[Opening EXERCISE PASSAGE section]

3 Common Kinematic Chain Applications in a Modern Manufacturing Environment
As a follow up to Control The Kinematic Chain, Control The Industrial Robot, here are some standard applications we could find in a modern manufacturing environment.
I inserted XYZ compasses into each picture in order to highlight the kinematic chain of the robot. Each compass is a degree of freedom for that kinematic chain, with on final compass representing the TCP tool center point. The goal is to simplify in our brain the the joints that build up the chain, without focusing on the complexity of what is potentially happening in the manufacturing cell. (The compasses might be hard to see, zoom in!)
Note: Remember a robot pose can be determined by 1 of 2 ways. Either by inversely calculating the value from the TCP back to the base frame, for each of the joints in the kinematic chain known as IK linear programming, or via forward kinematics, which is simply driving each joint to a position within its own range.
Instead of looking at a complex industrial automation application, we should start by visualizing a kinematic chain with a tool. Yes I am oversimplifying, if you say ok well how does the controller work, what i/o drives the tool, does the tool have its own kinematics, etc those are topics for later.
Instead I am trying to highlight the basic properties of driving the kinematic chain of a industrial robot, which therefor will locate the tool / TCP where we want it.

[Closing EXERCISE PASSAGE section]
[Opening SUPPLIED MATERIAL section]

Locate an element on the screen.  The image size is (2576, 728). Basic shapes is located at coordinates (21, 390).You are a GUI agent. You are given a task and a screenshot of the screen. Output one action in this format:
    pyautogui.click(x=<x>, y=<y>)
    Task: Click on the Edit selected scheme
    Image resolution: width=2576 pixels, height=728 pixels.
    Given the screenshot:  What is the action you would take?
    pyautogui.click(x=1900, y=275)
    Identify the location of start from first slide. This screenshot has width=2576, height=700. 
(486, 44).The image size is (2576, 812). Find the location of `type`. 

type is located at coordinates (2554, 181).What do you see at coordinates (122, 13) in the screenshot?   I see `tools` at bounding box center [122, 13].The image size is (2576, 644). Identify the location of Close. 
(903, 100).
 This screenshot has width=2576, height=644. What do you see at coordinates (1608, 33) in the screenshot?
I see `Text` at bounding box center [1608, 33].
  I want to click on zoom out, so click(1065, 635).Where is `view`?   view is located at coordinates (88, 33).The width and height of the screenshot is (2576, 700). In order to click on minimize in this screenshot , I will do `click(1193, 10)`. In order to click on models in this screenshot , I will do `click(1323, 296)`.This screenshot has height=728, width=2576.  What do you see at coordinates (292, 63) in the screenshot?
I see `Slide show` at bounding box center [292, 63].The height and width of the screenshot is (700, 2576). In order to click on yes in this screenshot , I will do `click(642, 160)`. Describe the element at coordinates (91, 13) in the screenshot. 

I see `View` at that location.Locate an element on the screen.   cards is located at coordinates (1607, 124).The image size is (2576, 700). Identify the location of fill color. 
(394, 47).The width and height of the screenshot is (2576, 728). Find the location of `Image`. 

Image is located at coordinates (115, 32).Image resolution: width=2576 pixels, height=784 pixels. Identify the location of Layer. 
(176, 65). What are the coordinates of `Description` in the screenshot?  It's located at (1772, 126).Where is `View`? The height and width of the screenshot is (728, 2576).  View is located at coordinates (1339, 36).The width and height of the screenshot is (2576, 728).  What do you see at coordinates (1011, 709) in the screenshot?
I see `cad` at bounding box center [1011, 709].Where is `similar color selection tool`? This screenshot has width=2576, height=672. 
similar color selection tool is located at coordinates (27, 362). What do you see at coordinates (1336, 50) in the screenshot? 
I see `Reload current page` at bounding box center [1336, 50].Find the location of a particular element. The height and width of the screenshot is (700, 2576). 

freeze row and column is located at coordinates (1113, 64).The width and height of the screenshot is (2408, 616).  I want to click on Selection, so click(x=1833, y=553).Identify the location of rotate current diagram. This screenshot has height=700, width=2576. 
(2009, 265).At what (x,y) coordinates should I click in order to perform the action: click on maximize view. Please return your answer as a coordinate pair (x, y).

[Closing SUPPLIED MATERIAL section]

**YOUR TASKS**
(a) Answer these questions using the kinematic chain article:
(i) What does each XYZ compass inserted into the pictures represent?
(ii) What are the two ways a robot pose can be determined?
(iii) What does TCP stand for?
(b) List the topics that the kinematic chain article sets aside for later.

**ANSWER SET**
(a)
(i) Each compass is a degree of freedom for the robot's kinematic chain, and the final compass represents the TCP.
(ii) A robot pose can be determined by inversely calculating the value from the TCP back to the base frame for each joint (IK), or by forward kinematics, which drives each joint to a position within its own range.
(iii) Tool center point.

(b)
- How the controller works
- What i/o drives the tool
- Whether the tool has its own kinematics